- **EXERCISE AIM**:
Reproduce exactly the lines from the one containing "Task: Switch to the 開発 ribbon tab" through the end of the entries, including both. Drop the pictures.

- **Stored data entries**:
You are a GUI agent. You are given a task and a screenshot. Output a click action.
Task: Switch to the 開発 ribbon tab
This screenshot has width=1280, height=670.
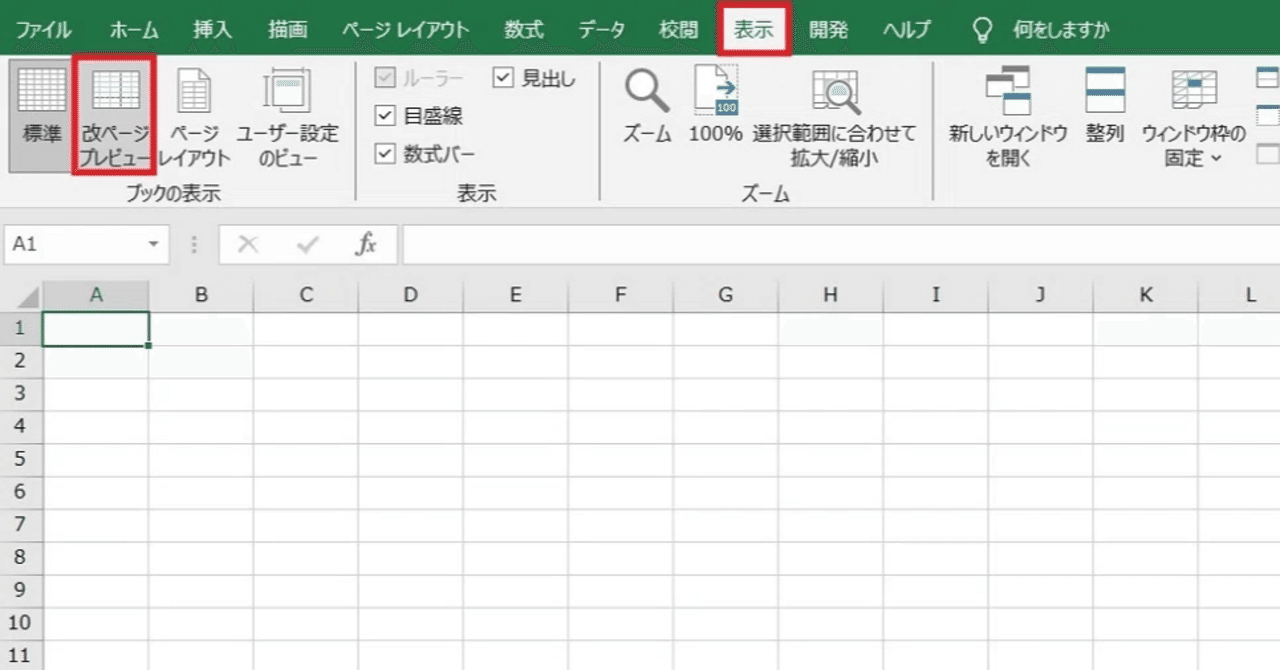829,29
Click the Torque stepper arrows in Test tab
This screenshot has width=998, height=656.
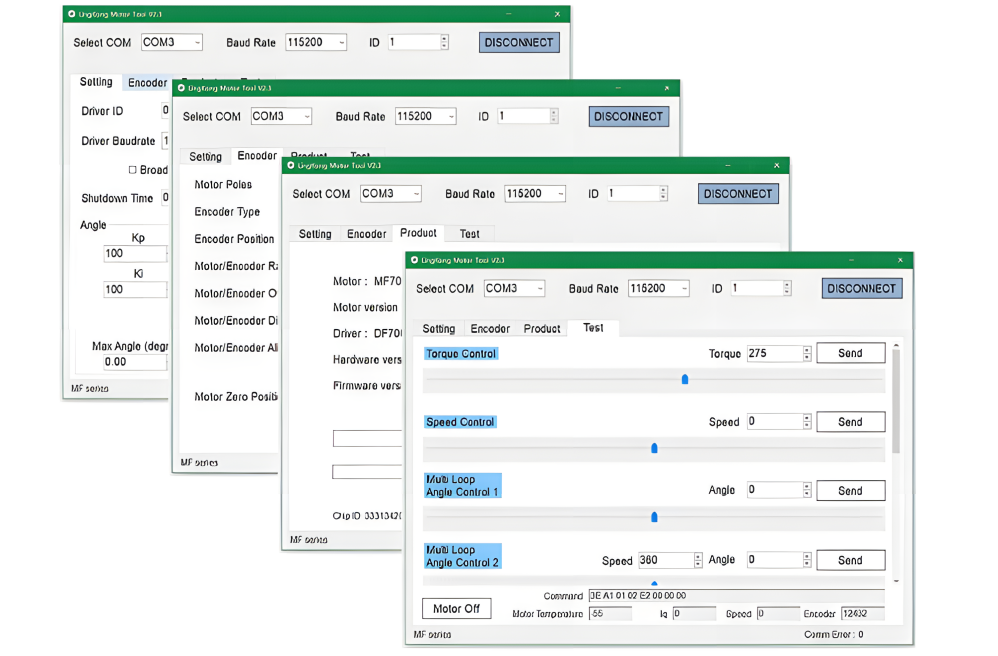point(807,354)
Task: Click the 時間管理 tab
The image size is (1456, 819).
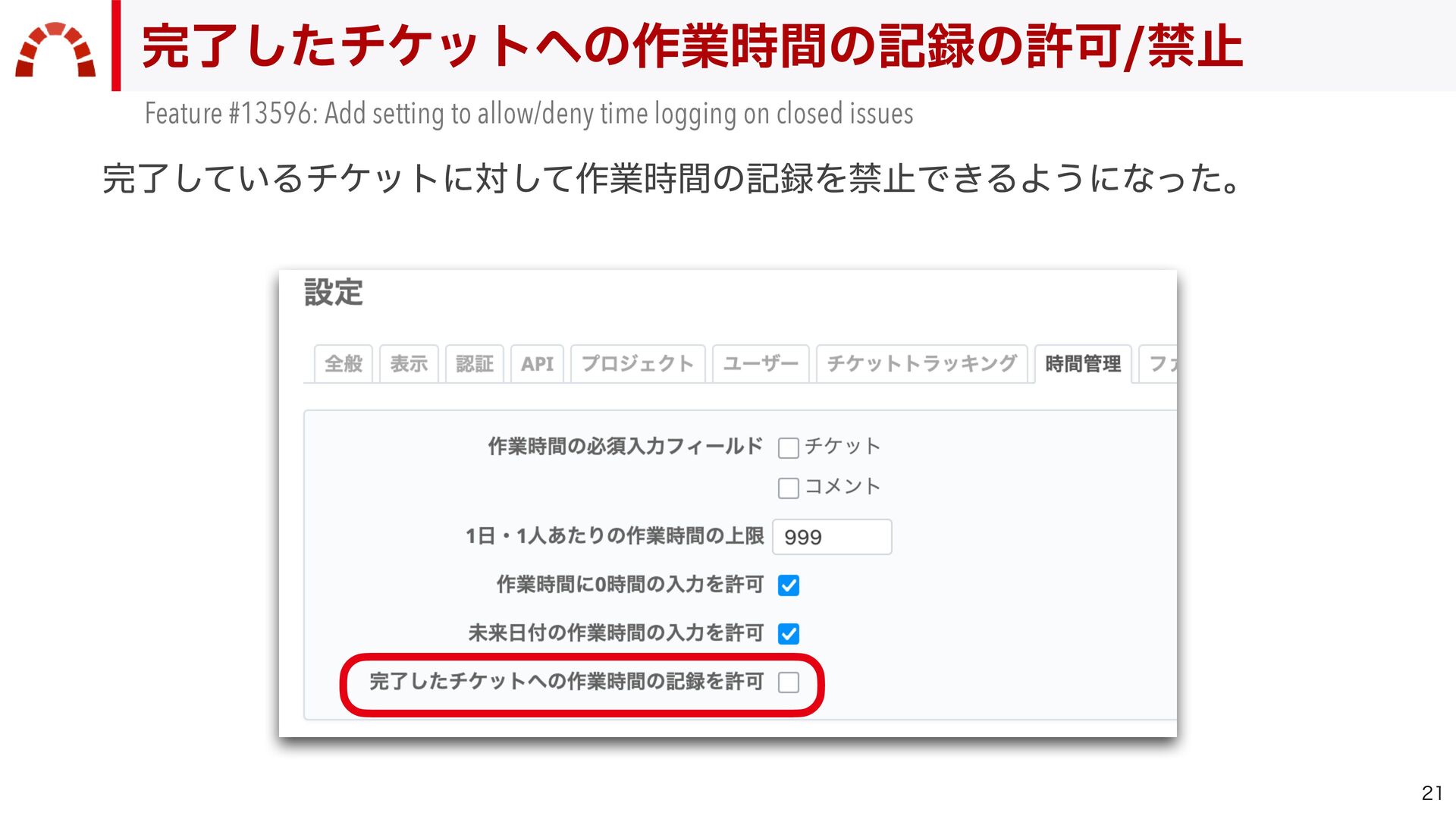Action: (1083, 364)
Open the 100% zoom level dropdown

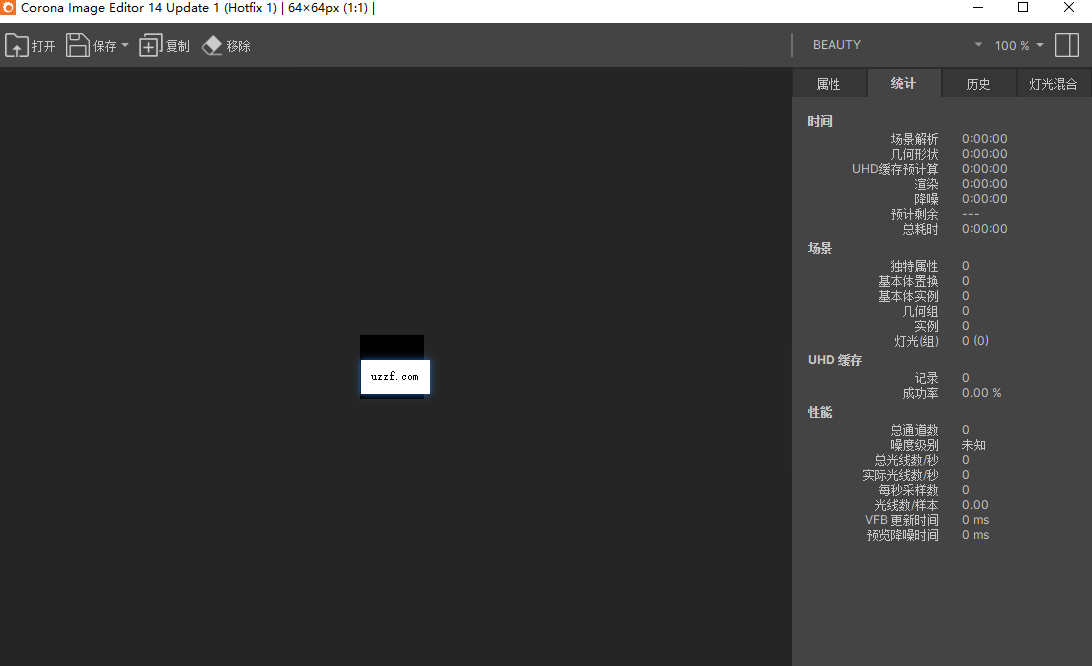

- **EXERCISE ANSWER**:
Task: Switch to the 開発 ribbon tab
This screenshot has width=1280, height=670.
829,29
Click the Torque stepper arrows in Test tab
This screenshot has width=998, height=656.
point(807,354)
Task: Click the 時間管理 tab
The image size is (1456, 819).
Action: (1083, 364)
Open the 100% zoom level dropdown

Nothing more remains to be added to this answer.